Sunday, July 27, 2008

Humor in the Military

O.K. it's Sunday time for reflection and contemplation of God and his mighty mysterious works.
A good source for the contemplation of one of God's most mighty and mysterious faces
Go visit Butch at

  • Feel Free To Read


  • There are certain people in the world who feel that God is directing them, that their goal is more important than any suffering they might cause.
    Leopold and Loeb, Adolf Hitler, Ted Bundy, Abraham Lincoln, George Bush, Saddam Hussein and many other mass murderers.

    And on a smaller scale, those who feel that their "need" to get someplace is excuse to violate traffic laws, that their "need" to "maximize profits" excuses "creative accounting" that their need to "keep the peace" excuses violence.

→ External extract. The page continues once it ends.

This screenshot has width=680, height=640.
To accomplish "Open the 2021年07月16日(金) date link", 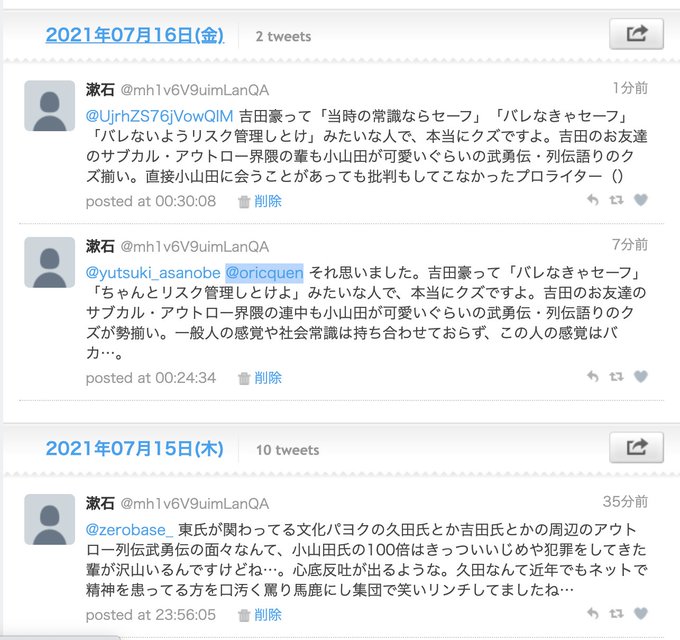I will (134, 35).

    But you and I, we already know all that.
    We know that piloting our lives through the heavy traffic is a cooperative dance and not a desperate race.

    Don't we?

    So let's take this day of rest and consider what happens when some of us imagine that somehow we are above it all.
    Whether your "God" is called God, Jaweh, Allah, Money, The great Pumpkin, or Horsepower.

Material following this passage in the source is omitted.